EXERCISE INSTRUCTIONS:
Copy out the lines below, putting "Command" in place of each "Instruction" and changing nothing else.

PROVIDED ENTRIES:
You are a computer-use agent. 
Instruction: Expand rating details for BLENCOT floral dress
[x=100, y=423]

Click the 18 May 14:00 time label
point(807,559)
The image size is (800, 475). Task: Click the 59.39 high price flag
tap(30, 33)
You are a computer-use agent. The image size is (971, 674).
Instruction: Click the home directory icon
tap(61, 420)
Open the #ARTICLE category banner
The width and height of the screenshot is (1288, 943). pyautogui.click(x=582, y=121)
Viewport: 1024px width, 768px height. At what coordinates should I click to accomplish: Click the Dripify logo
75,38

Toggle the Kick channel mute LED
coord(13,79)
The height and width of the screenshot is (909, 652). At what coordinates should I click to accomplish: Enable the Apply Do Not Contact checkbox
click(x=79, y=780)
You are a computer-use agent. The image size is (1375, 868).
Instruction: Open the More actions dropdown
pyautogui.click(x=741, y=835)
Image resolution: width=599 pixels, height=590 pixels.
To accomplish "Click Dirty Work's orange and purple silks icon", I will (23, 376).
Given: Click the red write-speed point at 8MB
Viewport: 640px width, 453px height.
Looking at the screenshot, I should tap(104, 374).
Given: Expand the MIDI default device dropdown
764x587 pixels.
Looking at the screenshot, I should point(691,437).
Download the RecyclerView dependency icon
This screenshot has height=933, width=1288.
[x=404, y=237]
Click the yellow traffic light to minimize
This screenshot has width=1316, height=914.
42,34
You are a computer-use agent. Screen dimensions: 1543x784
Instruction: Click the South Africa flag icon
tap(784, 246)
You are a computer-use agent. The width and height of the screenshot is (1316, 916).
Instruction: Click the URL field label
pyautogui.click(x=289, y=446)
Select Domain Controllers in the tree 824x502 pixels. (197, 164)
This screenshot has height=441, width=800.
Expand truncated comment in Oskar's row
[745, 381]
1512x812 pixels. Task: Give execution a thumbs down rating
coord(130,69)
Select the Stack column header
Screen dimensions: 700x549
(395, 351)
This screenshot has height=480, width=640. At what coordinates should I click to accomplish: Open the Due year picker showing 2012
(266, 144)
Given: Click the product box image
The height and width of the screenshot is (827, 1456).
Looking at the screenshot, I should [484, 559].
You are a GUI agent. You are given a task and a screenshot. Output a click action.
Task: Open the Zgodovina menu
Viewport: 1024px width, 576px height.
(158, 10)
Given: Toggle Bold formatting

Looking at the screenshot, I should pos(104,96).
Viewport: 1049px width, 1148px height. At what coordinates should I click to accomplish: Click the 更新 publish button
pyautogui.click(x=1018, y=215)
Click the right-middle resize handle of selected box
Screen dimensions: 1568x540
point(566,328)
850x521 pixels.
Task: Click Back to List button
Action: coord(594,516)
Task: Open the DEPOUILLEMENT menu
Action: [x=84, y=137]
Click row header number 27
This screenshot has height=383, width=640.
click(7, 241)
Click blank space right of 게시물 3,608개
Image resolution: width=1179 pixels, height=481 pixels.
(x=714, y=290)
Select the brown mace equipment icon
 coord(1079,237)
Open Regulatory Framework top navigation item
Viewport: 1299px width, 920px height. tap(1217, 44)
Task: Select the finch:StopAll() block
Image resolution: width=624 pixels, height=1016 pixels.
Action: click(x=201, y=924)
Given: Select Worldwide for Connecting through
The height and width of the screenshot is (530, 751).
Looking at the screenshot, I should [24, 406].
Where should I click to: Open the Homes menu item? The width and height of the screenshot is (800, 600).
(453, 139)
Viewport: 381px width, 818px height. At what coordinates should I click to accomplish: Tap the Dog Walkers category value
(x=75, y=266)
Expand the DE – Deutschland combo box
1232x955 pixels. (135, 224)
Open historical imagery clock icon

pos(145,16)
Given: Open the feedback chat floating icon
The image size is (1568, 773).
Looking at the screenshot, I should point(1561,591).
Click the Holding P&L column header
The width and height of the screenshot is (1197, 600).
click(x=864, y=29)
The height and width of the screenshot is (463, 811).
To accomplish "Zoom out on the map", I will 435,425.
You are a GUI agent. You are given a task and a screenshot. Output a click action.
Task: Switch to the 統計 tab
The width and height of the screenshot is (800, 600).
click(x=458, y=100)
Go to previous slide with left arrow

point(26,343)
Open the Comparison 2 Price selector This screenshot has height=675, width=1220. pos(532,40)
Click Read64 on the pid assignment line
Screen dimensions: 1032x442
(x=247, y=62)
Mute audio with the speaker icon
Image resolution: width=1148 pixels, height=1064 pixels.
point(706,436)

COMPLETED TASK:
You are a computer-use agent. 
Command: Expand rating details for BLENCOT floral dress
[x=100, y=423]

Click the 18 May 14:00 time label
point(807,559)
The image size is (800, 475). Task: Click the 59.39 high price flag
tap(30, 33)
You are a computer-use agent. The image size is (971, 674).
Command: Click the home directory icon
tap(61, 420)
Open the #ARTICLE category banner
The width and height of the screenshot is (1288, 943). pyautogui.click(x=582, y=121)
Viewport: 1024px width, 768px height. At what coordinates should I click to accomplish: Click the Dripify logo
75,38

Toggle the Kick channel mute LED
coord(13,79)
The height and width of the screenshot is (909, 652). At what coordinates should I click to accomplish: Enable the Apply Do Not Contact checkbox
click(x=79, y=780)
You are a computer-use agent. The image size is (1375, 868).
Command: Open the More actions dropdown
pyautogui.click(x=741, y=835)
Image resolution: width=599 pixels, height=590 pixels.
To accomplish "Click Dirty Work's orange and purple silks icon", I will (23, 376).
Given: Click the red write-speed point at 8MB
Viewport: 640px width, 453px height.
Looking at the screenshot, I should tap(104, 374).
Given: Expand the MIDI default device dropdown
764x587 pixels.
Looking at the screenshot, I should point(691,437).
Download the RecyclerView dependency icon
This screenshot has height=933, width=1288.
[x=404, y=237]
Click the yellow traffic light to minimize
This screenshot has width=1316, height=914.
42,34
You are a computer-use agent. Screen dimensions: 1543x784
Command: Click the South Africa flag icon
tap(784, 246)
You are a computer-use agent. The width and height of the screenshot is (1316, 916).
Command: Click the URL field label
pyautogui.click(x=289, y=446)
Select Domain Controllers in the tree 824x502 pixels. (197, 164)
This screenshot has height=441, width=800.
Expand truncated comment in Oskar's row
[745, 381]
1512x812 pixels. Task: Give execution a thumbs down rating
coord(130,69)
Select the Stack column header
Screen dimensions: 700x549
(395, 351)
This screenshot has height=480, width=640. At what coordinates should I click to accomplish: Open the Due year picker showing 2012
(266, 144)
Given: Click the product box image
The height and width of the screenshot is (827, 1456).
Looking at the screenshot, I should [484, 559].
You are a GUI agent. You are given a task and a screenshot. Output a click action.
Task: Open the Zgodovina menu
Viewport: 1024px width, 576px height.
(158, 10)
Given: Toggle Bold formatting

Looking at the screenshot, I should pos(104,96).
Viewport: 1049px width, 1148px height. At what coordinates should I click to accomplish: Click the 更新 publish button
pyautogui.click(x=1018, y=215)
Click the right-middle resize handle of selected box
Screen dimensions: 1568x540
point(566,328)
850x521 pixels.
Task: Click Back to List button
Action: coord(594,516)
Task: Open the DEPOUILLEMENT menu
Action: [x=84, y=137]
Click row header number 27
This screenshot has height=383, width=640.
click(7, 241)
Click blank space right of 게시물 3,608개
Image resolution: width=1179 pixels, height=481 pixels.
(x=714, y=290)
Select the brown mace equipment icon
 coord(1079,237)
Open Regulatory Framework top navigation item
Viewport: 1299px width, 920px height. tap(1217, 44)
Task: Select the finch:StopAll() block
Image resolution: width=624 pixels, height=1016 pixels.
Action: click(x=201, y=924)
Given: Select Worldwide for Connecting through
The height and width of the screenshot is (530, 751).
Looking at the screenshot, I should [24, 406].
Where should I click to: Open the Homes menu item? The width and height of the screenshot is (800, 600).
(453, 139)
Viewport: 381px width, 818px height. At what coordinates should I click to accomplish: Tap the Dog Walkers category value
(x=75, y=266)
Expand the DE – Deutschland combo box
1232x955 pixels. (135, 224)
Open historical imagery clock icon

pos(145,16)
Given: Open the feedback chat floating icon
The image size is (1568, 773).
Looking at the screenshot, I should point(1561,591).
Click the Holding P&L column header
The width and height of the screenshot is (1197, 600).
click(x=864, y=29)
The height and width of the screenshot is (463, 811).
To accomplish "Zoom out on the map", I will 435,425.
You are a GUI agent. You are given a task and a screenshot. Output a click action.
Task: Switch to the 統計 tab
The width and height of the screenshot is (800, 600).
click(x=458, y=100)
Go to previous slide with left arrow

point(26,343)
Open the Comparison 2 Price selector This screenshot has height=675, width=1220. pos(532,40)
Click Read64 on the pid assignment line
Screen dimensions: 1032x442
(x=247, y=62)
Mute audio with the speaker icon
Image resolution: width=1148 pixels, height=1064 pixels.
point(706,436)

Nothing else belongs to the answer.